Consider that an online shop subscribes an embedded external service for their customers. This external webpage is accessible through a clickable banner on the online shop.
On the subscription area of this external service, the registration form asks about the base url domains where the banner will be published:
companya.com
companyb.org
companyc.net
The purpose is to create a query string dynamically for the banner url redirect:
service.com?id=VO6Ny3WqBBIdZPufARCV10RPyY6nwQf37V8RClhJIlU
The html code snippet to place the banner would be automatically generated on the client or server side and the form information never stored
When a user clicks the banner, the server (Flask) gets the origin request domain (i.e “companyb.org”) and verifies with the query string if it is an authorized domain.
So:
- All the provided urls should create a single fixed size cipher.
- Appending more addresses should not impact on the size of the cipher.

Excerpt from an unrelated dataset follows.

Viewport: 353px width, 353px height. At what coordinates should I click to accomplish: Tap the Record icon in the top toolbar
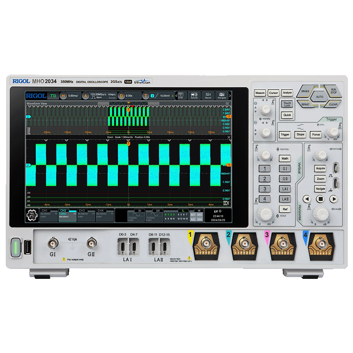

- Each of the addresses individually should be validated by the shared code (that changes every time that any element of the domain list is added, removed or edited).
- The “encryption” (hash?) of the domains list should be preferably made on client side.
- The validation is naturally made server side (python-flask)
It’s all about thinking about managing a CORS policy without any storage since the validation is made on-the-fly solely with the information of the http request envelope.
Moreover, this cipher can also be encrypted by other means.
Any suggestions?